*What needs to be done:*
Write out once more the lines running from the top of the entries below to the line with "The width and height of the screenshot is (1398, 824).", both ends included.

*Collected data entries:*
::::::
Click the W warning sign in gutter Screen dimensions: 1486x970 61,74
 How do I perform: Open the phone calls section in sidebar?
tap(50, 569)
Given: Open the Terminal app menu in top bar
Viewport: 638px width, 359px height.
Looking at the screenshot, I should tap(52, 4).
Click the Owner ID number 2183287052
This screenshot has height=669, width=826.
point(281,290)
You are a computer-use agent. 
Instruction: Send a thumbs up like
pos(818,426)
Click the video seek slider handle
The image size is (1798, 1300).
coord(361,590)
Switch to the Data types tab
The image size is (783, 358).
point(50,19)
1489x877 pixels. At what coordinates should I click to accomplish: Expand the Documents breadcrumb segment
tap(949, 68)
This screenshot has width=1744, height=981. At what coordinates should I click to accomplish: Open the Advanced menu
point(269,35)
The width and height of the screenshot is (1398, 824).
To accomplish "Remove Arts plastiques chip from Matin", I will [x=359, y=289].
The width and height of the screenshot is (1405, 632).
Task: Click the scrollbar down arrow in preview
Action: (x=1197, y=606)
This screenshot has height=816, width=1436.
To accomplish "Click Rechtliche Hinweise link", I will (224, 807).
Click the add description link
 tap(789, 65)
::::::
*Exercise solution:*
Click the W warning sign in gutter Screen dimensions: 1486x970 61,74
 How do I perform: Open the phone calls section in sidebar?
tap(50, 569)
Given: Open the Terminal app menu in top bar
Viewport: 638px width, 359px height.
Looking at the screenshot, I should tap(52, 4).
Click the Owner ID number 2183287052
This screenshot has height=669, width=826.
point(281,290)
You are a computer-use agent. 
Instruction: Send a thumbs up like
pos(818,426)
Click the video seek slider handle
The image size is (1798, 1300).
coord(361,590)
Switch to the Data types tab
The image size is (783, 358).
point(50,19)
1489x877 pixels. At what coordinates should I click to accomplish: Expand the Documents breadcrumb segment
tap(949, 68)
This screenshot has width=1744, height=981. At what coordinates should I click to accomplish: Open the Advanced menu
point(269,35)
The width and height of the screenshot is (1398, 824).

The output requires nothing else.